Consider a stochastic process $X(t)$ and let $p(x_2, t_2|x_1, t_1) \doteq \Pr \left( X(t_2)=x_2 | X(t_1)=x_1 \right)$ , be the conditional probability that the process takes the value $x_2$ at time $t_2$ given $X(t_1)=x_1$ .

From The Law of Total Probability, we have $p(x_2, t_2) \equiv \int_{x_1} p(x_2, t_2|x_1, t_1) p(x_1, t_1) d x_1$ . This holds for all $x_1, t_1, x_2, t_2$ , but we will now specialize to a causal sequence of time instants $t_0 < t_1 < t_2$ and so on. Again using The Law of Total Probability, we can write: $p(x_2, t_2 | x_0, t_0) \equiv \int_{x_1} p(x_2, t_2|x_1, t_1, x_0, t_0) p(x_1, t_1|x_0, t_0) d x_1$ .

If we add the assumption that $X(t)$ is Markov, we get a (slightly) simplified equation: $p(x_2, t_2 | x_0, t_0) \equiv \int_{x_1} p(x_2, t_2|x_1, t_1) p(x_1, t_1|x_0, t_0) d x_1$ which is sometimes called the Master Equation (ME) – a rather grandiose name for a fairly humble observation.

Differential Form of the Master Equation

Now we will limit ourselves to continuous-time, continuous-valued process $X(t)$ that are nice and smooth. Specifically, we will assume that $X(t)$ is continuous. Of course, for random processes, there are many different definitions of continuity, but we will adopt an informal definition: over an infinitesimally small time intervals $\Delta t$ , the change $\Delta X(t)$ must also be infinitesimally small. Specifically, we will assume that $p(x_2, t+ \Delta t|x_1, t)$ is zero for all values of $x_2$ except a small neighborhood $\left|x_2-x_1 \right| \leq \Delta x$ . The same is true of course of the product $p(x_2, t_2|x_1, t_1) p(x_1, t_1)$ . A standard method in the theory of stochastic processes is represent this product by a Taylor Series to obtain the so-called Kramers-Moyal expansion to express the Master Equation in a differential form.
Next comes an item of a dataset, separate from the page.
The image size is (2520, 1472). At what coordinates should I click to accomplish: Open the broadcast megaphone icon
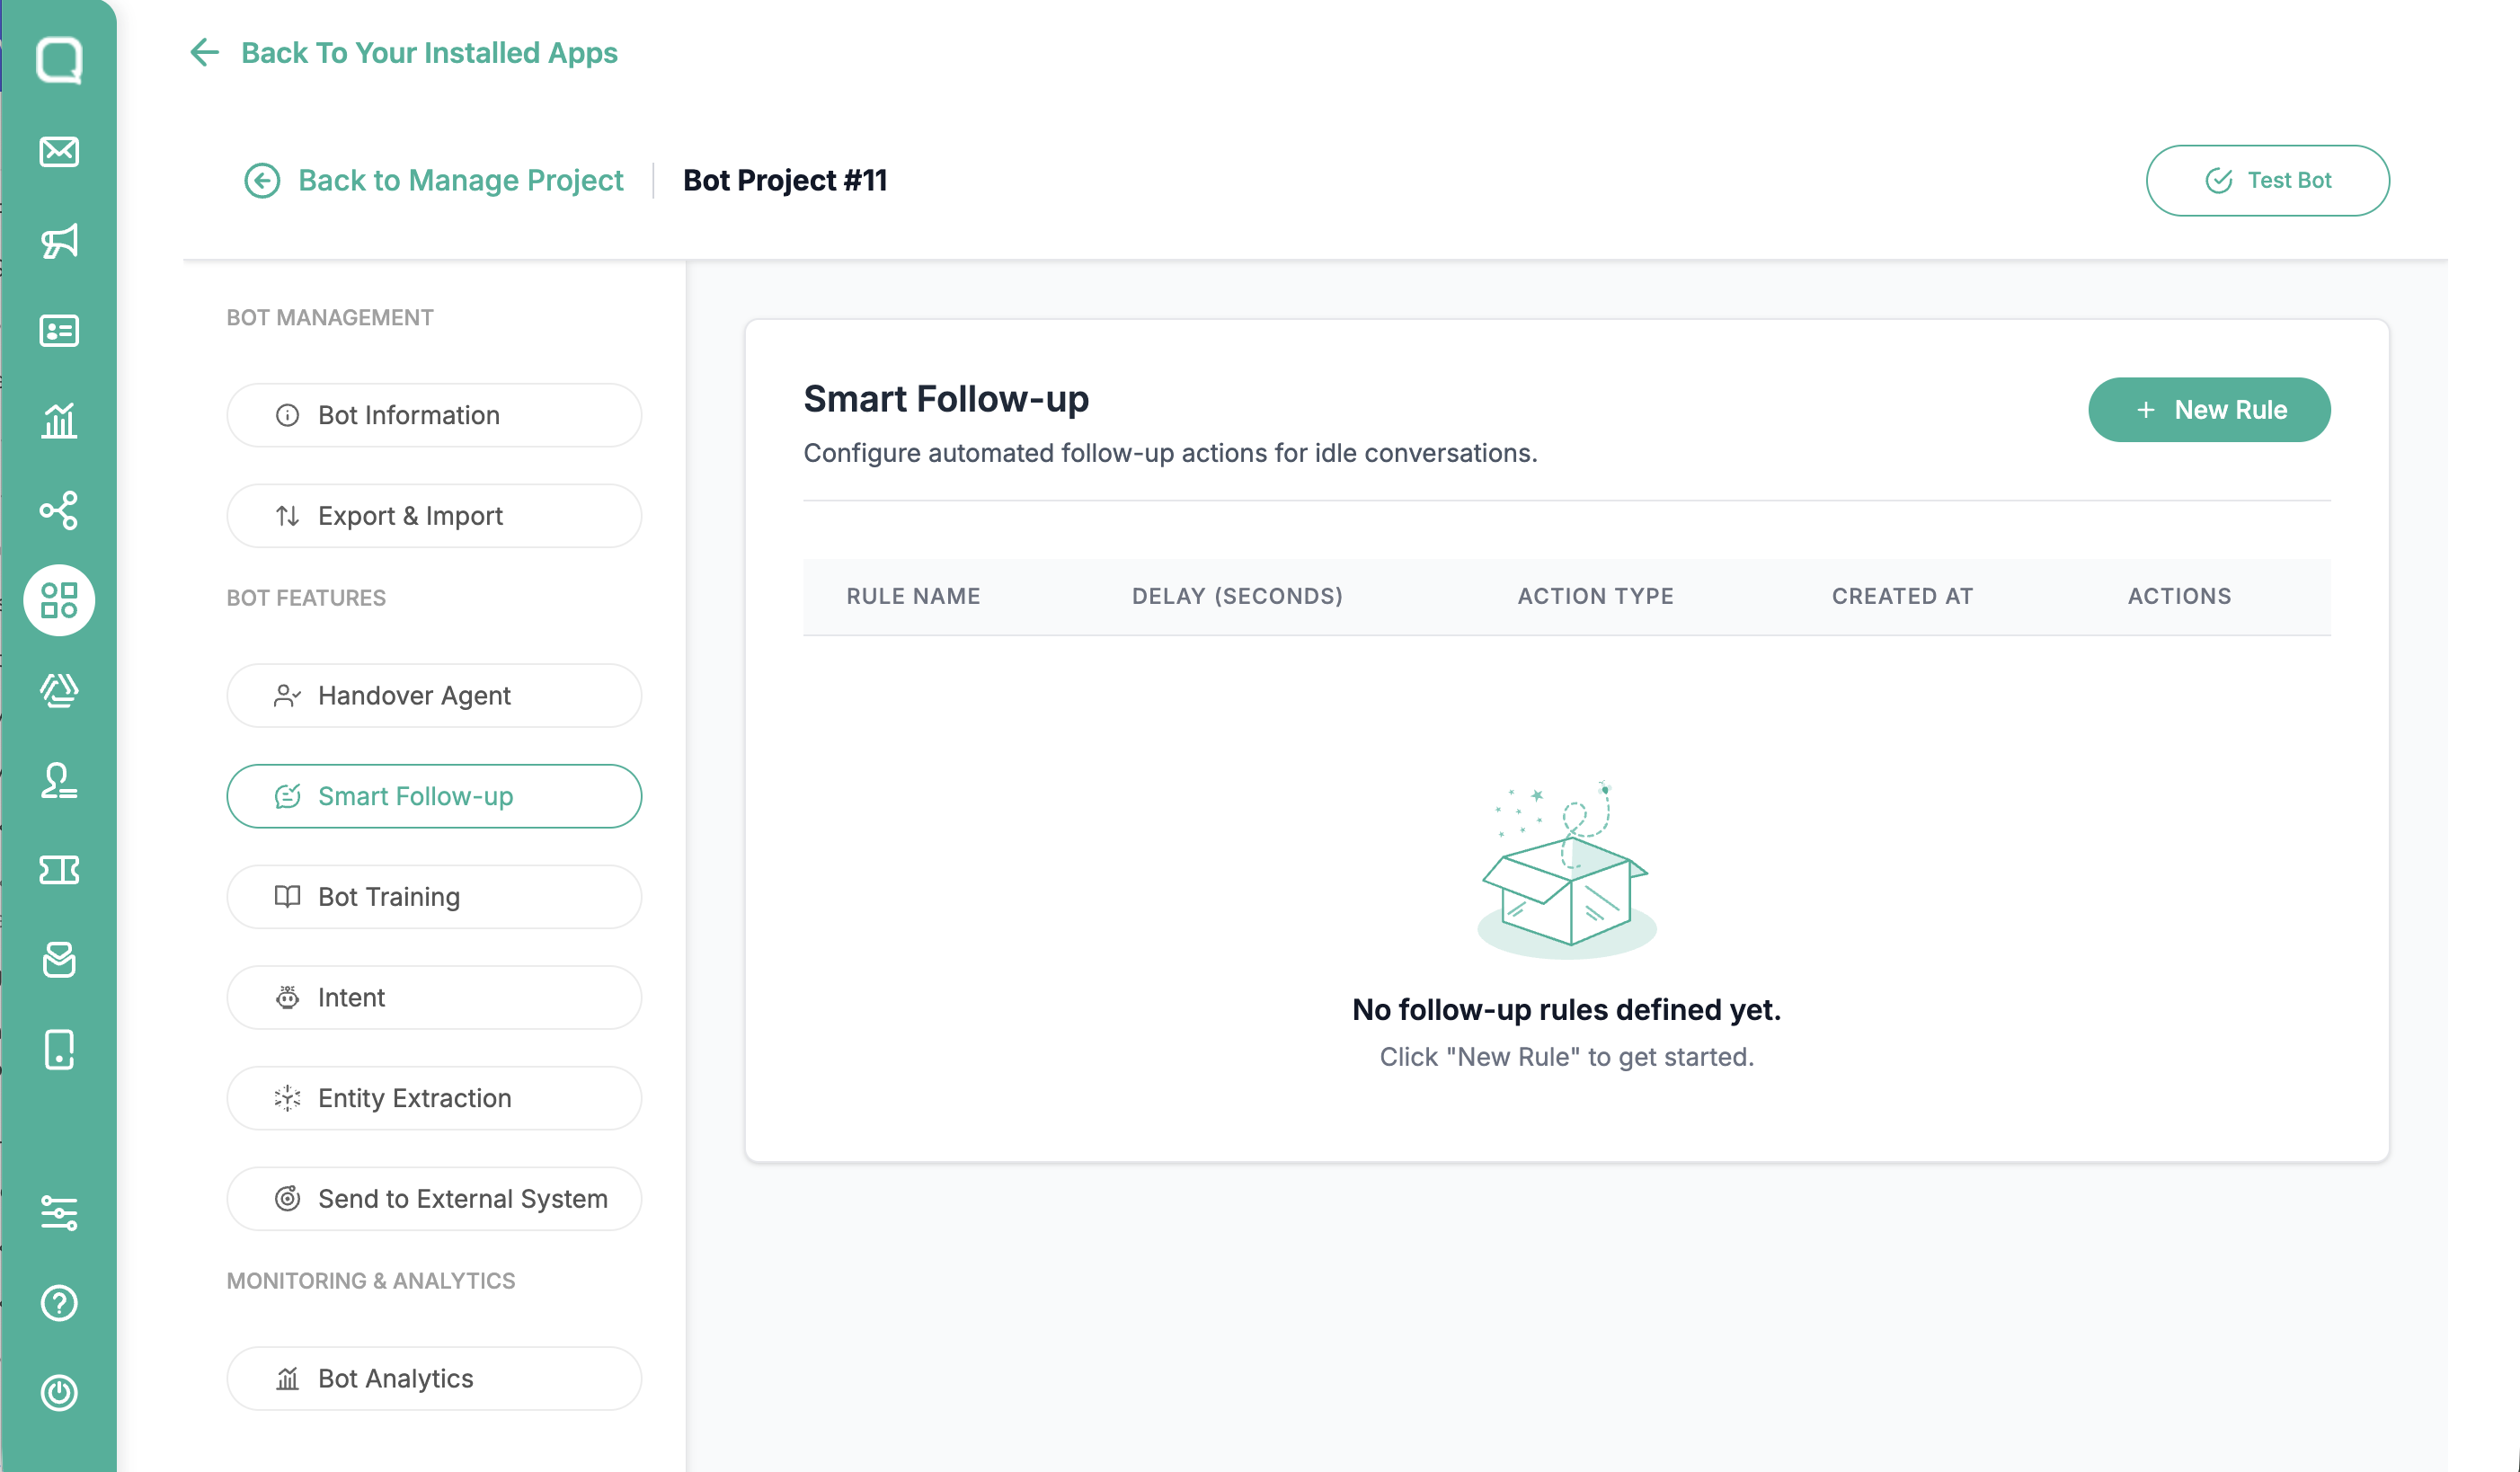click(59, 241)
A truncation of this Taylor Series yields the famous Fokker-Planck equation.

However, a detailed derivation of this Taylor Series turns out to be surprisingly tricky if we want to maintain full generality and avoid additional simplifying assumptions.

A Wrong Turn

Consider $p(x,t+\Delta t) \equiv \int_{x_1 = -\infty}^\infty p(x, t + \Delta t|x_1, t) p(x_1, t) d x_1$ . Let $\epsilon \doteq x-x_1$ be the (random) increment in $X(t)$ in the time interval $\Delta t$ . It is tempting to try $p(x,t+\Delta t) \equiv -\int_{\epsilon= -\infty}^\infty p(x, t + \Delta t|x - \epsilon, t) p(x-\epsilon, t) d \epsilon$ and write a Taylor Series for the integrand. This, however, is a road to nowhere: Taylor Series are useful over a limited range of values for $\epsilon$ , but this formulation requires integrating over all $\epsilon \in \mathbb{R}$ .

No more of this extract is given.